Il suo ufficio era pieno di foto sue, dei suoi negozi e di lui e della fidanzata.
“Lavoriamo?”, avevo chiesto poggiando la borsa con il pc sulla sedia davanti alla sua scrivania.
“Non sarebbe meglio prima prendere l’auto ed andare da qualche parte a bere un caffè?”.
“Non credo proprio. Sono venuta per lavorare. Prima. Poi per divertirci”.
“Tu vuoi farmi morire”, mi aveva risposto.
“Perderei un cliente ed anche un amante. Farti morire non rientra nei miei programmi perché è una pessima idea”, avevo concluso. Poi avevo accavallato le gambe come sapevo ben fare, aperto il pc e cominciato a lavorare.
Avevamo lavorato tre ore ed il suo testosterone era sempre stato alle stelle. In un paio di occasioni avevamo litigato ed in un altro paio avevo dovuto dirgli che la pausa caffè l’avremmo presa alla fine del lavoro.
Quando il lavoro era quasi completato, gli avevo chiesto:”Vuoi che andiamo a prenderci un caffè o un aperitivo con sorpresa?”.
Lui aveva accettato subito. Ma quella domanda spostava la decisione su di lui ed egli ne era consapevole. Aveva infilato una mano da dietro sotto la mia gonna ancora mentre eravamo in ascensore. Davanti a me c’era una donna che non vedeva cosa accadeva dietro a sé ed io non potevo fare nulla. Lo avevo lasciato palpeggiarmi il culo ed infilare la mano da dietro tra le mie gambe per quei cinque piani. Quando eravamo giunti nei garage, eravamo usciti dall’ascensore come se niente fosse e ci eravamo diretti al suo Suv nero, con i vetri scuri.
“Se non volessi gustarmi un bel panorama mentre mi succhi il cazzo, ti violenterei direttamente qui in garage”, mi aveva detto mentre metteva in moto il bolide.
“Dipende se te lo lascerei fare”.
Simon era così. A lui piaceva quel machismo imperante. Non avrebbe mai usato violenza su di me e su nessuna donna, ma gli piaceva dimostrare di detenere lo scettro del potere. Non sapeva minimamente che non deteneva, almeno con me, alcun potere ma a me piaceva fargli pensare che lui su di me potesse tutto. Così quando eravamo giunti in collina, poco fuori città, eravamo saliti sui sedili posteriori del Suv che, effettivamente, erano spaziosissimi. Ci eravamo baciati e lui mi aveva sfilato la gonna, poi io avevo preso il sopravvento e gli avevo aperto i pantaloni ed abbassato i boxer blu.

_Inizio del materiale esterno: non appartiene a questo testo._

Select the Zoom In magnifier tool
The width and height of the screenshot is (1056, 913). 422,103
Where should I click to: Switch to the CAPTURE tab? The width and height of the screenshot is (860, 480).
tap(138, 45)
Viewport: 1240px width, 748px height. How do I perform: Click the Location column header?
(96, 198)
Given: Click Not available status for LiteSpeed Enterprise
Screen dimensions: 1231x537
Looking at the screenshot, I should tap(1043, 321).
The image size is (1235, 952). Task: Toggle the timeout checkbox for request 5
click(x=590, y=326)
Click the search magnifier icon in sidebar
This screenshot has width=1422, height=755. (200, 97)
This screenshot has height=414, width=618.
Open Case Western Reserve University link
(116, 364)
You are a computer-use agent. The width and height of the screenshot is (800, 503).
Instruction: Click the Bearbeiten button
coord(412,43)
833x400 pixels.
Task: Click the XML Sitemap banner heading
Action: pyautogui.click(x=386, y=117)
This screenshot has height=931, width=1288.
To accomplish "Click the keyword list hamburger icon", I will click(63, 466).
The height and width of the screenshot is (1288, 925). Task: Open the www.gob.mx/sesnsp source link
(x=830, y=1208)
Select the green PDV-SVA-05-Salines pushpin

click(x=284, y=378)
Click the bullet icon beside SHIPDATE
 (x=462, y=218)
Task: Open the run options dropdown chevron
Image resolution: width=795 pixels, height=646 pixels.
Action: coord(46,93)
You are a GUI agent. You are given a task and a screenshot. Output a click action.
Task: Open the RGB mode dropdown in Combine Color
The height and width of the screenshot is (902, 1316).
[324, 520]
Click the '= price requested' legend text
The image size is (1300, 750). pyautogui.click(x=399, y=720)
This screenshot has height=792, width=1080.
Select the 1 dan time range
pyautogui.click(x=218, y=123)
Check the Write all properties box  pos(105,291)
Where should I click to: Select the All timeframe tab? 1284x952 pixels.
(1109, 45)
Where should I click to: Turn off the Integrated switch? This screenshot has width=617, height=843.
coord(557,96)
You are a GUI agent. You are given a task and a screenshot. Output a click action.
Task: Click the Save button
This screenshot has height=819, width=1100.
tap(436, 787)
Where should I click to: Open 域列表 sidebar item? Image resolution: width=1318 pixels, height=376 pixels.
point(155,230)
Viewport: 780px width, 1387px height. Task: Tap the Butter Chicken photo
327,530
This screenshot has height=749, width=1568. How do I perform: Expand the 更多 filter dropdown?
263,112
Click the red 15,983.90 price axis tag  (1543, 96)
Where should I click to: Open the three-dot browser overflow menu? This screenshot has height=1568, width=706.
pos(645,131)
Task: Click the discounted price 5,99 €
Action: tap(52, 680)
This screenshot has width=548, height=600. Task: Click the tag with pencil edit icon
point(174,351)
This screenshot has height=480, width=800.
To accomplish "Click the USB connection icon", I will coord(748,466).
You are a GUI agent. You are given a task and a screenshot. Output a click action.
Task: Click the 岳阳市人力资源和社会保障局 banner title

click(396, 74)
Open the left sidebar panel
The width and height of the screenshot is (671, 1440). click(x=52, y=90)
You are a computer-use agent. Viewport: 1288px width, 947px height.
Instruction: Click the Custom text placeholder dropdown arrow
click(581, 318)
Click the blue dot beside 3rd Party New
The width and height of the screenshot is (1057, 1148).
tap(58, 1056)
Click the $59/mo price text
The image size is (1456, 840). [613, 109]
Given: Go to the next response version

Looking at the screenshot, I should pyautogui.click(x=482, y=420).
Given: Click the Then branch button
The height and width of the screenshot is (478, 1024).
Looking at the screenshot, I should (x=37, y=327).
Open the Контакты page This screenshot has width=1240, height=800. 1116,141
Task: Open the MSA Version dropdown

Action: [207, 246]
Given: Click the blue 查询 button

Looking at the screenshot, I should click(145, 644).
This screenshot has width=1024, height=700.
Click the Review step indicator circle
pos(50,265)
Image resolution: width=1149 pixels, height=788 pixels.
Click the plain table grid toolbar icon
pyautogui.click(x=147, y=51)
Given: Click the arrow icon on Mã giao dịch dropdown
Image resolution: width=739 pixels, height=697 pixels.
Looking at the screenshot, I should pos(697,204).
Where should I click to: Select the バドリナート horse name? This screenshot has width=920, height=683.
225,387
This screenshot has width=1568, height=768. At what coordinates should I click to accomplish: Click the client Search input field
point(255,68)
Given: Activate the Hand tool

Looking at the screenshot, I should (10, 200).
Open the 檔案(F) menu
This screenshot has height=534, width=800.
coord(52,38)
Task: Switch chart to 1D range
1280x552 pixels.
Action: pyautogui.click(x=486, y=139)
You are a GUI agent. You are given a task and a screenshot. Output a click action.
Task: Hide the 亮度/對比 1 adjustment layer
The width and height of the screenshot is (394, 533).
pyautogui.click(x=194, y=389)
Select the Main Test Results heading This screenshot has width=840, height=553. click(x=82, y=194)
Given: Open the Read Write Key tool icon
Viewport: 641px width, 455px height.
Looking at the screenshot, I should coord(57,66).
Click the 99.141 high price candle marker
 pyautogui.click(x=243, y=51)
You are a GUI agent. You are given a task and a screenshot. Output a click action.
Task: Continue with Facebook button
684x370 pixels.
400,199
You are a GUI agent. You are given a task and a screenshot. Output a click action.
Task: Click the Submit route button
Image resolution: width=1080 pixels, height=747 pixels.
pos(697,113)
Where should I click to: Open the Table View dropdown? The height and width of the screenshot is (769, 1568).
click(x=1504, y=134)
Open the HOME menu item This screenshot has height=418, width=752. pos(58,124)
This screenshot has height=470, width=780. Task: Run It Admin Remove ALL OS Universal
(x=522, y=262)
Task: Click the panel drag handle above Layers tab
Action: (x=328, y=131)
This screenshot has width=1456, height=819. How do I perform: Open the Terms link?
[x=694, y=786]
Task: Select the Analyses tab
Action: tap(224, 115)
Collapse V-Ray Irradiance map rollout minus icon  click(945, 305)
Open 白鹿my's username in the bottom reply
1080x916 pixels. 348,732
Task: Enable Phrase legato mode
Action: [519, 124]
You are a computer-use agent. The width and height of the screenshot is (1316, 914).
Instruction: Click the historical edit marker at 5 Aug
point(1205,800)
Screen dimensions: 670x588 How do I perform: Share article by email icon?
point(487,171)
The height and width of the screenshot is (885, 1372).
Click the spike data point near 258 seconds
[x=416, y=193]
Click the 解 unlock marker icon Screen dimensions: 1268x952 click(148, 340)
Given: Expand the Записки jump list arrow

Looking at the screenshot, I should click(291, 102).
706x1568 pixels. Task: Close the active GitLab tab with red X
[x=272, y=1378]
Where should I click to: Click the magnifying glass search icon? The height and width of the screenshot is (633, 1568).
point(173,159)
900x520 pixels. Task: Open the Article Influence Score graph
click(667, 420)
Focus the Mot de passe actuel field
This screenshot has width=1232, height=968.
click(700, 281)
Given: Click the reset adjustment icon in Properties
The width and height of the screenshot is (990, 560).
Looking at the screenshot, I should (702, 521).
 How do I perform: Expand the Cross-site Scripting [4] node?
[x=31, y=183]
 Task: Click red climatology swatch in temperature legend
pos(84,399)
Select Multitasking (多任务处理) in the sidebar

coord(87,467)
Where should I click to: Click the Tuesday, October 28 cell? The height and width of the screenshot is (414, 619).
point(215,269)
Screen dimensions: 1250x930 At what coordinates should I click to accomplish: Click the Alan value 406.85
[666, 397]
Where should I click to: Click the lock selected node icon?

“Avevo davvero voglia di succhiarti il cazzo”, gli avevo detto prima di abbassarmi su di lui e prendere in bocca il suo membro già eretto.
A Simon questi approcci volgari piacevano. Gli piaceva pensare che stavamo facendo quello che lui aveva pianificato di fare. Non capiva che stavamo facendo quello solo perché a me andava di farlo. Guardava il panorama davanti a se mentre io mi dedicavo a gestire a sua erezione. Quando aveva infilato la mano dentro al mio collant e si era accorto che sotto ad esso non indossavo l’intimo, mi aveva detto:”Sei davvero una troia. Sei stata tutto il tempo in ufficio da me senza mutande sotto?”.
“Mmh, mmh”, avevo asserito senza smettere di succhiarlo.
Da dietro era arrivato alla mia fica ed io mi ero leggermente spostata sul sedile per agevolarlo nel raggiungere la mia zona del piacere. Avevo sentito le sue dita insinuarsi dentro ed attorno al mio sesso, carezzandomi con dolcezza ma anche con autorità. Con le dita era bravo ma lo era meglio a scopare.
“Sei già tutta bagnata”.
“Per forza”, gli avevo risposto staccandomi per un attimo dal suo apparato riproduttore e mettendomi a sedere di fatto sopra alla sua mano destra.
“Adesso non vedo l’ora di cavalcarti su questa nuova macchina fantastica”.
“Strappati il collant dai, sai che amo quando lo fai”.
Lui allora aveva tolto la mano da dietro ed io avevo aperto le cosce a beneficio della sua vista, poi avevo preso il collant con le unghie e tirandolo lo avevo lacerato mettendo in mostra la mia passera.
“Amo il tuo pelo. Lo sai vero Elisabeth?”.
“Io amo invece quando ti cavalco e quando mi chiami Elisabeth”.
A quel punto ero salita a cavalcioni su di lui e mi ero fatta impalare. Quella posizione era il suo cavallo di battaglia. Sapeva muoversi e sapeva spingersi dentro di me nel modo giusto, con un ritmo ed una frequenza che mi portavano alle stelle. Amavo alzarmi ed abbassarmi su di lui sentendo il suo cazzo che mi riempiva tutta.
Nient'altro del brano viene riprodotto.